I just checked my NPR newsfeed on Google Reader. What is posted there is usually fascinating and almost always interesting. NPR seems to find the quirky news of the nation and world, whereas the other major, network newsfeeds dwell on the minutiae of the famous and infamous. I can live without listening to the regurgitation of last night's Oscar Award ceremony over and over.
As I scrolled through the NPR science feed, I came upon one that featured the science of habit formation. As a teacher, this is a topic that was drilled home to me on many occasions, either in SIP day (School-Improvement) sessions, back-to-school staff rah-rah assemblies or graduate courses. As a band director, this topic would have (and did, as I read the article) elicited a "duh".
A book, titled The Power of Habit, has been written by one Charles Duhigg (last name much to close to the word for that-which-I-cannot-remember-the-name-of - duhicky). In his book, Duhigg explores cutting-edge research into the neuroscience of habit formation.
This is not news to me, or any other music teacher - vocal or instrumental - worth his or her salt. We band directors have always known how to form a musical habit - good or bad. It is an eight-letter word that I discussed daily in my bandroom: PRACTICE. True, you can practice incorrectly and by doing so you form incorrect electrical impulse pathways from your fingers to your brain. If a person (student) is not careful with practice, the time is spent "de-proving" instead of improving. By practicing a passage (or any skill, for that matter) correctly, electrical impulse pathways are formed that will help to guarantee accuracy of performance.
PRACTICE: It is a highly underrated use of time for many students, whether they are musicians, athletes, thespians, culinarians (yes, it is a word), poets, young, old or anywhere inbetween.
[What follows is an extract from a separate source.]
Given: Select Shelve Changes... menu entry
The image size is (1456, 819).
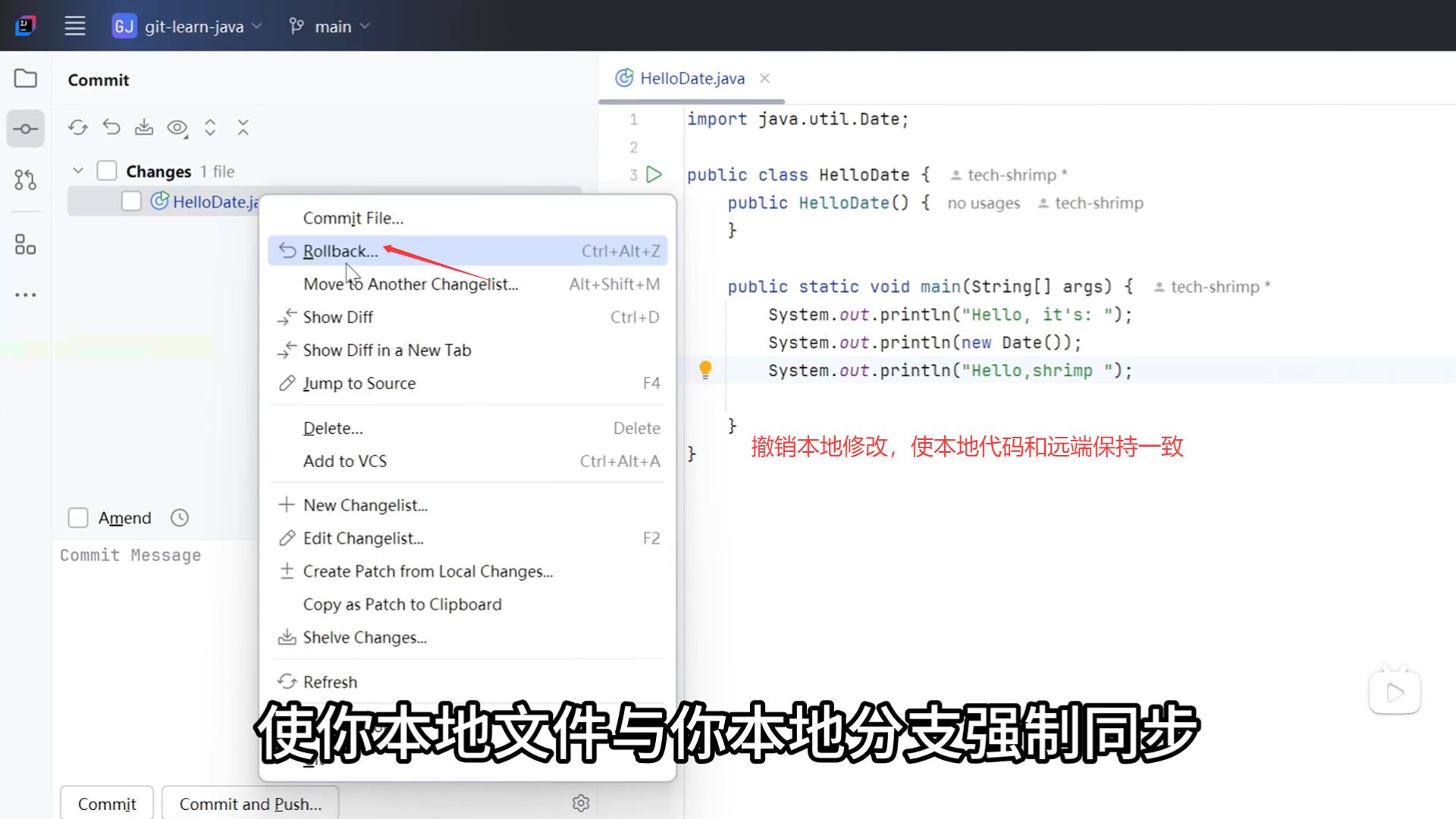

As far as I am concerned, about the only skill I can think of that may or may not benefit from practice is math. In my world you either get it or you don't........and I didn't. Therefore all of the time I spent working math problems in most grades, including integrated geometry as a junior in high school, was a flat-out waste of time. No amount of practicing in the world was going to help me with math. As a matter of fact, all of those math problems that I got wrong acted only as negative practice, creating negative electrical impulse pathways to my brain.
This explains a lot. Mr. Duhigg should give me a call.